4 in 10 parents would ditch their kids in coach if they could move up to first class

LONDON — Traveling can be stressful. Traveling with kids can be very stressful. So, while it’s understandable that parents would love some peace and quiet while traveling with their families, it might surprise you how far some moms and dads will go to get it. A new survey finds four in 10 parents would leave their kids alone in coach if the airline offered them a free individual upgrade to first class.

Put together by private COVID-19 testing company Medicspot and conducted by OnePoll, the survey talked to 2,000 adults with kids under the age of 18. More than (55%) flat out say they dread the very thought of stepping onto an airplane with their children. Consequently, nine percent say they would leave their child, regardless of age, in coach for a free chance at first class. Yes, that means they would even leave a newborn or toddler with the flight staff on an airplane.

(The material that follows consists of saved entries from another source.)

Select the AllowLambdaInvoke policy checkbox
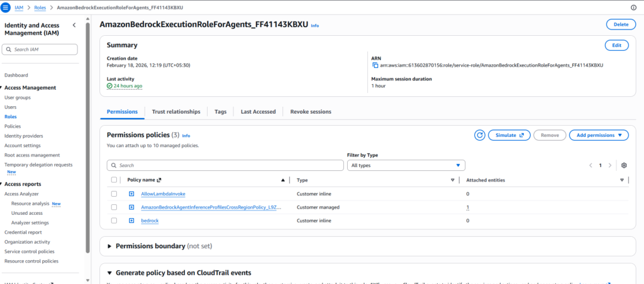This screenshot has height=284, width=644. [114, 194]
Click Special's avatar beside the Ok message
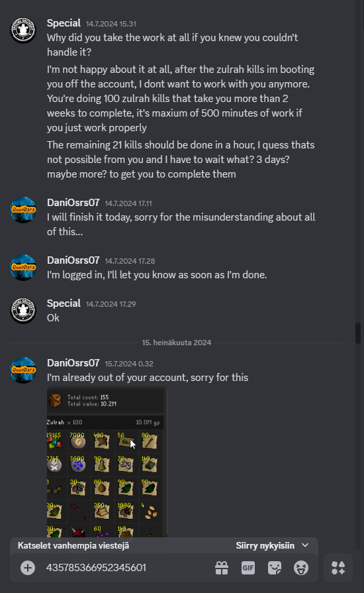The width and height of the screenshot is (364, 593). click(x=23, y=311)
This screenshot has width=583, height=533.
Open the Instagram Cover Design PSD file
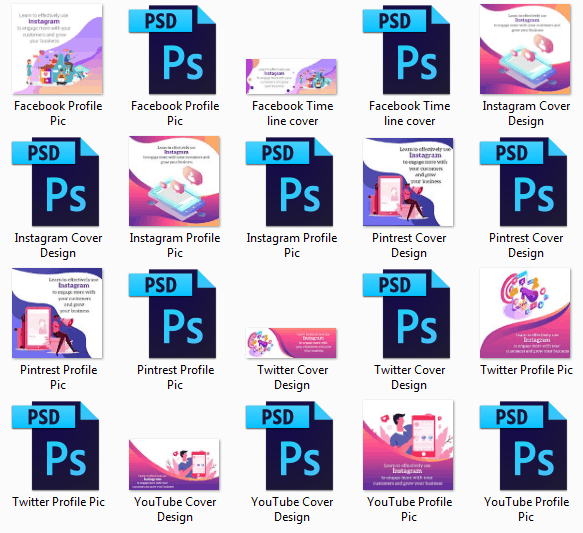[55, 181]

Another 10 percent would only leave a child older than five and an additional nine percent would leave their 10-year-old child alone in coach. Finally, 12 percent would leave their teenager alone in coach and move up for first class. Cumulatively, researchers say the average age that parents consider acceptable to leave a child alone on a flight is 13.

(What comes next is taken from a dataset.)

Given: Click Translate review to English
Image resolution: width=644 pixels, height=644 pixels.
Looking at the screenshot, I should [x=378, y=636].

“Family holidays are fantastic but there is no doubt that the time spent at the airport and on the plane can be amongst the most daunting for parents,” says a Medicspot spokesperson in a statement. “We love taking our kids on holiday with us, but given the opportunity, many of us would relish the opportunity to have some free time and a bit of luxury at 30,000ft.”

Despite most parents stating how much they hate the thought of air travel with their kids, 76 percent conceded that they had been on an airplane with their entire family in the past. As far as what worries parents the most, the top concern is “general misbehavior,” followed by travel sickness and fear of flying. One in three parents say their kids have thrown a tantrum at the airport before boarding and 36 percent have felt embarrassed by their children’s behavior while on a trip.

Humorously, many parents actually feel bad for everyone else stuck on a flight with them and their kids. Over half (55%) believe kids and their parents should have their own portion of an airplane so everyone else doesn’t have to deal with the noise.

Interestingly, despite all these worries, one in five parents are still planning on traveling sometime soon. Still, 62 percent are very nervous to bring their child on their first trip. There’s clearly a reason why families still travel, though, as evidenced by 83 percent of participants admitting the best memories are made while traveling.